• [RECORDS SHOWN]
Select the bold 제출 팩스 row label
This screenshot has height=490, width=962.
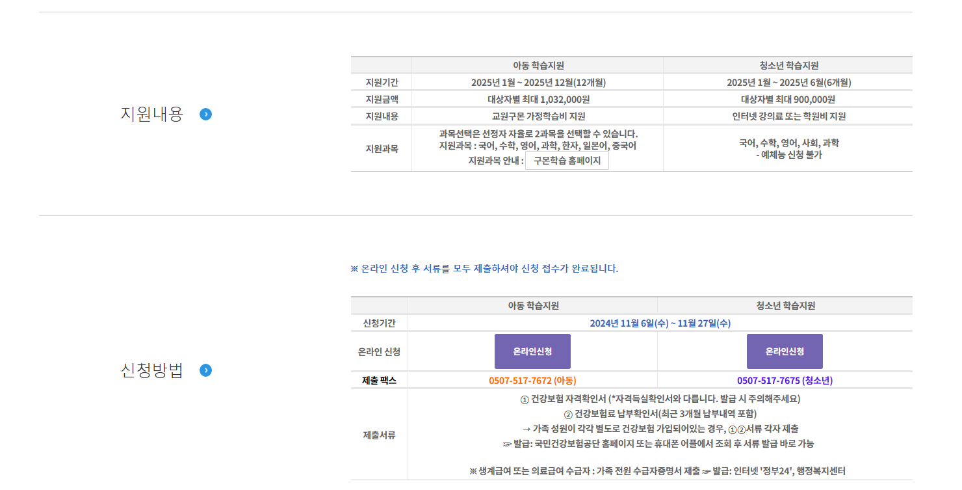point(379,381)
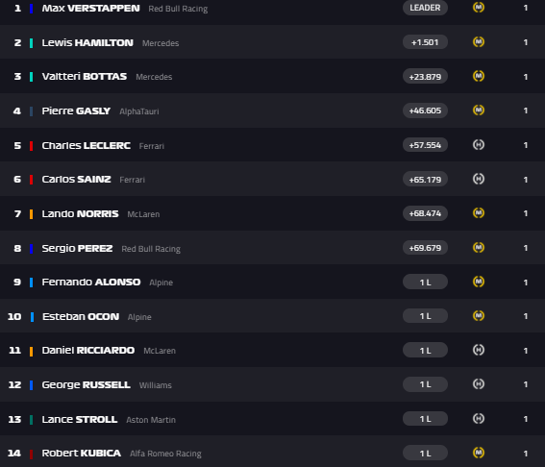545x467 pixels.
Task: Click Norris's medium tyre icon
Action: tap(479, 213)
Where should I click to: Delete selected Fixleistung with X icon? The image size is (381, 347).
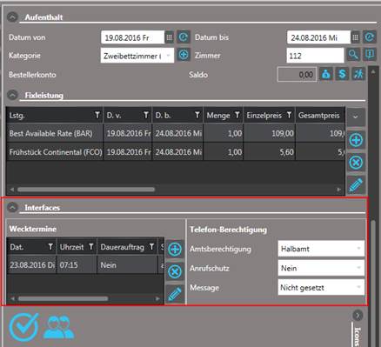356,163
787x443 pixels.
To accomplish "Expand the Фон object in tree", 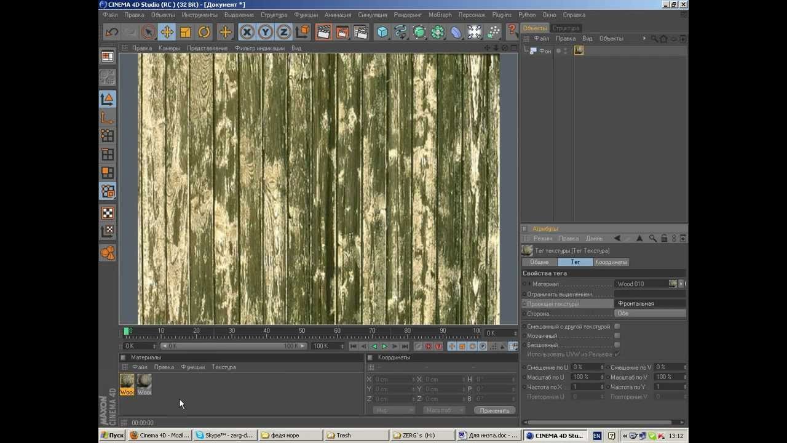I will [527, 51].

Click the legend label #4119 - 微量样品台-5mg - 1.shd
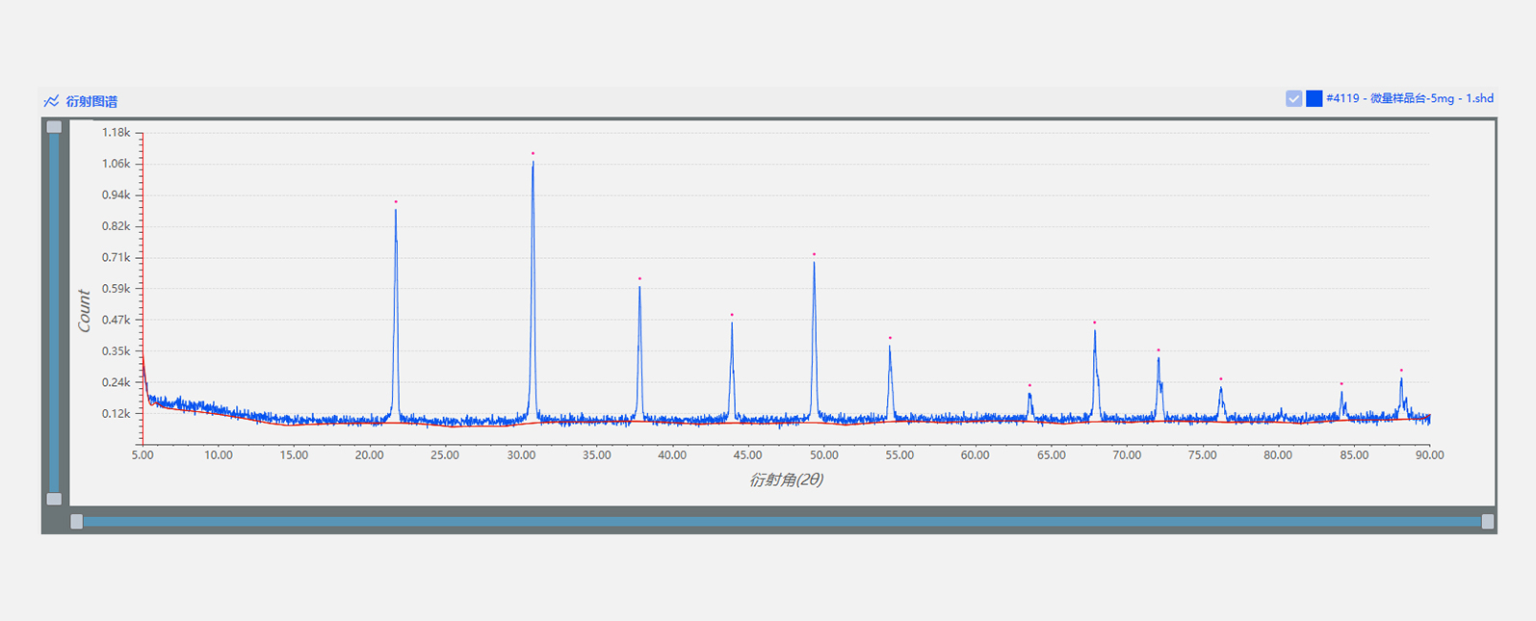click(1410, 98)
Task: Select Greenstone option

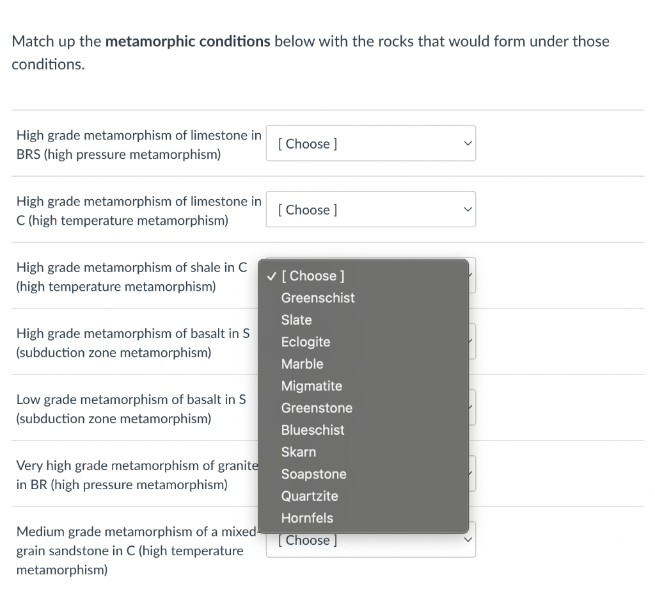Action: point(317,408)
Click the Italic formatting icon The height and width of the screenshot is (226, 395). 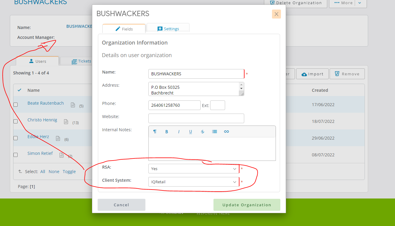tap(179, 132)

• [TASK] Reproduce the data above word for word from its first line through the line that holds "787x443 pixels.", both ends included; skip pictures.

• [SOLVED EXERCISE]
Select the bold 제출 팩스 row label
This screenshot has height=490, width=962.
point(379,381)
545x467 pixels.
Task: Click Norris's medium tyre icon
Action: tap(479, 213)
Where should I click to: Delete selected Fixleistung with X icon? The image size is (381, 347).
356,163
787x443 pixels.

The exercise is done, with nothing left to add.